The optimistic and hopeful view of the Clod is that love is altruistic, as expressed in ‘love seeketh not Itself to please... And builds a heaven in hell’s despair’. This kind of love is expressed as unconditional and sacrificial love through ‘for another gives its ease’. Further proof in the line ‘trodden with the cattle’s feet’ elucidates how the Clod of Clay is transformable, forgiving and flexible.
In stark contrast, the Pebble believes that love is selfish, ‘love seeketh only Self to please... And builds a hell in heaven's despite’. In comparison to the transformable nature of the Clod of Clay, the Pebble will always be a pebble – unchangeable and hard. ‘Joy’s in another’s loss of ease’ further explains the vanity and selfishness of the pebble.
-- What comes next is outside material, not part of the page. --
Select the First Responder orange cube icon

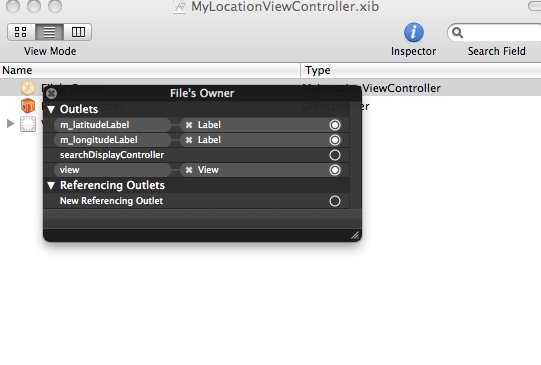click(x=28, y=106)
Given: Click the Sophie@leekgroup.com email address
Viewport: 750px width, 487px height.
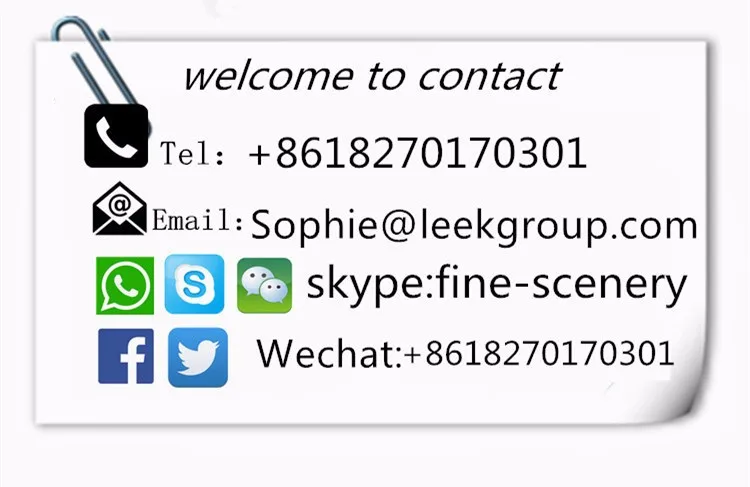Looking at the screenshot, I should pos(474,226).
Blake uses a variety of literary devices to convey the message of the poem, the most prominent being the personification of the Clod of Clay and the Pebble. These variables are presented as possessing human emotions, encompassed by the ability to speak. The use of metaphors is also a prominent feature of Blake’s poem. The ‘brook’ can be viewed from a geographical sense, as a small river, but also as the realm of inexperience. As this brook has flowed over the pebble for years, passing it by, the pebble has remained a pebble, innocent and unchanged. In contrast, ‘trodden with the cattle's feet’ describes how the Clod of Clay has been shaped and moulded by past experiences. Furthermore, symbolism is applied to the poem to develop the imagery associated with the context. The contrasts of ‘a heaven in hell's despair’ and ‘a hell in heaven's despite’ are perfect examples. Heaven is mythically described as a place of peace and joy, whereas hell is an inferno of evil and suffering.
This poem of Blake’s, although written in the 18th Century, is still completely relevant to today. You have those people who share the opinion of the Clod of Clay where love is unconditional and altruistic. However, is the Clod becoming a more traditional kind of love? With more and more marriages ending in divorce, has our society turned into Pebbles? The Pebble was selfish, and sought only to please itself. Are you a Clod or a Pebble?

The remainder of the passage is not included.